| EXERCISE GOAL |
Report each row below that contains the word "accomplish", copying every such row in full. Letter case matters.

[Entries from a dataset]
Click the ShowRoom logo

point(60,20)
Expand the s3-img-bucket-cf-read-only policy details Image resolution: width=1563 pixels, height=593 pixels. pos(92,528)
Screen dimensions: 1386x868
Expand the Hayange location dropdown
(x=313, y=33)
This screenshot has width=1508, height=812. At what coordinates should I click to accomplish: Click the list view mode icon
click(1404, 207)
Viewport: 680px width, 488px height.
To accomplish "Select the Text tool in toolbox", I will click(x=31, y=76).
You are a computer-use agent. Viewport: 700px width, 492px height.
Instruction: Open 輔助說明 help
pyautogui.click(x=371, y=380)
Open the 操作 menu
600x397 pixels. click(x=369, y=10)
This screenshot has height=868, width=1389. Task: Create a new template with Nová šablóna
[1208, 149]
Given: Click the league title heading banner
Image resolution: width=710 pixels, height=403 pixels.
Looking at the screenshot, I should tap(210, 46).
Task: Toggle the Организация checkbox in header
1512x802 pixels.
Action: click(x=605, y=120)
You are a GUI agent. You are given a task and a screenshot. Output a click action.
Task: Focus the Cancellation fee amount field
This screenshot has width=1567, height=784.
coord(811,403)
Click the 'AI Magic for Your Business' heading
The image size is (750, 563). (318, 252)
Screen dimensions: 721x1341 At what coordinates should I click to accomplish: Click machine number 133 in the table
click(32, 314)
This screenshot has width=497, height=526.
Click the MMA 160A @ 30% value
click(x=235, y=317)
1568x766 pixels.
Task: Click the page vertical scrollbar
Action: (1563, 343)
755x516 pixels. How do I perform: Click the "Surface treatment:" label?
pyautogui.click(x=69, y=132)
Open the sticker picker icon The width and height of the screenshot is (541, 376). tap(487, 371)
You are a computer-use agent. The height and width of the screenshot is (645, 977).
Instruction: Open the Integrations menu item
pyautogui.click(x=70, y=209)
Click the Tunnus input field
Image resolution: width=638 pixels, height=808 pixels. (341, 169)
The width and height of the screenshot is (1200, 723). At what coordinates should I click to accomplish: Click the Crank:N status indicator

| RESPONSE TO THE TASK |
This screenshot has width=1508, height=812. At what coordinates should I click to accomplish: Click the list view mode icon
To accomplish "Select the Text tool in toolbox", I will click(x=31, y=76).
Screen dimensions: 721x1341 At what coordinates should I click to accomplish: Click machine number 133 in the table
The width and height of the screenshot is (1200, 723). At what coordinates should I click to accomplish: Click the Crank:N status indicator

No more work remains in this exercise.